Donald Trump’s most consequential trade policy didn’t originate in the Oval Office — it had been brewing for years.
A newly resurfaced 2011 video sheds light on the President’s trade approach with China.
Then a private citizen, Trump railed against President Obama’s trade policies, outlining a more extreme version of the economic offensive he would eventually unleash as a two-term president.
“It’s so easy,” he says, leaning into the mic. “I’d drop a 25 percent tax on China.”
A decade after the video, Trump snowballed the hypothetical into an aggressive 10 percent tariff.
A tariff is a tax on imported or exported goods, with companies paying the additional cost each time the goods enter the levying country. Those costs often get passed on to consumers.
The audience cheered along as he further explained the idea.

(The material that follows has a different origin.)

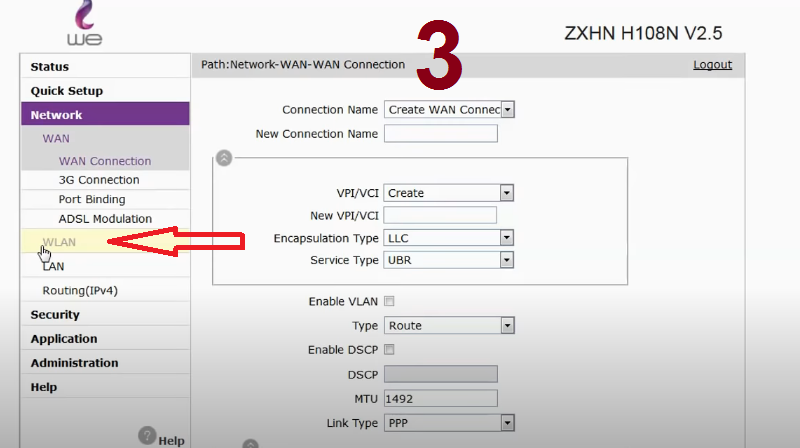Open the Connection Name dropdown

(x=449, y=110)
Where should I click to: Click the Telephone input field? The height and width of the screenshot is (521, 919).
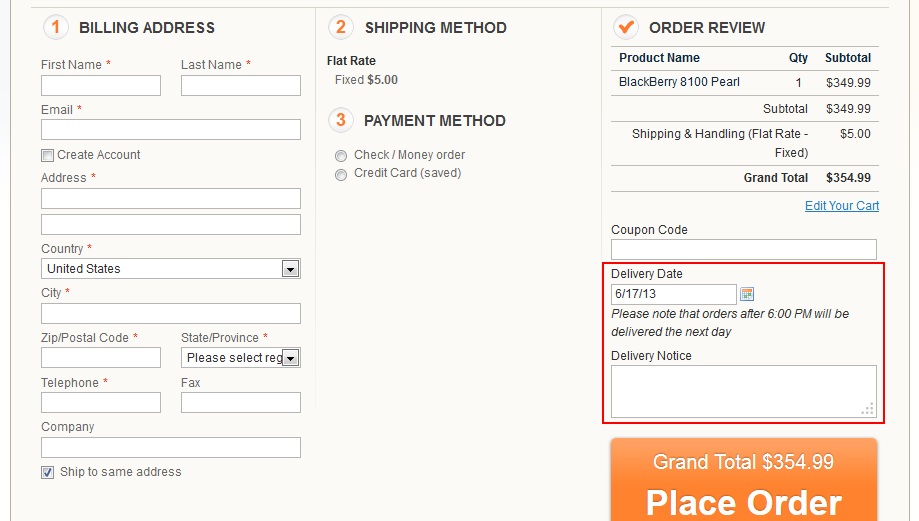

‘The messenger is important,’ he said. ‘I could say, “listen, you m***********s, we’re going to tax you 25 percent.”‘
Unearthed video of Donald Trump shows the then-private citizen testing out his tariff policies
During his time in the White House, Trump has consistently reupped his decade-old demand.
In January 2018, during his first term, Trump launched a 30 percent tariff on solar panels imported from China.
China launched retaliatory taxes on specific American imports worth about $3 billion.
Trump and China continued a tit-for-tat war of taxes throughout his first presidency. President Biden maintained many of the tariffs and added export controls on dozens of American-made tech products.
When Trump returned to the White House in January 2025, he immediately launched into a new 10 percent tariff on all goods entering from China.
‘Will there be some pain? Yes, maybe (and maybe not!)’ Trump wrote after signing the executive order containing the tariff on his Truth Social media platform.
‘But we will Make America Great Again, and it will all be worth the price that must be paid.’
Trump also brought new tariffs on all imports of steel and aluminum into the American market.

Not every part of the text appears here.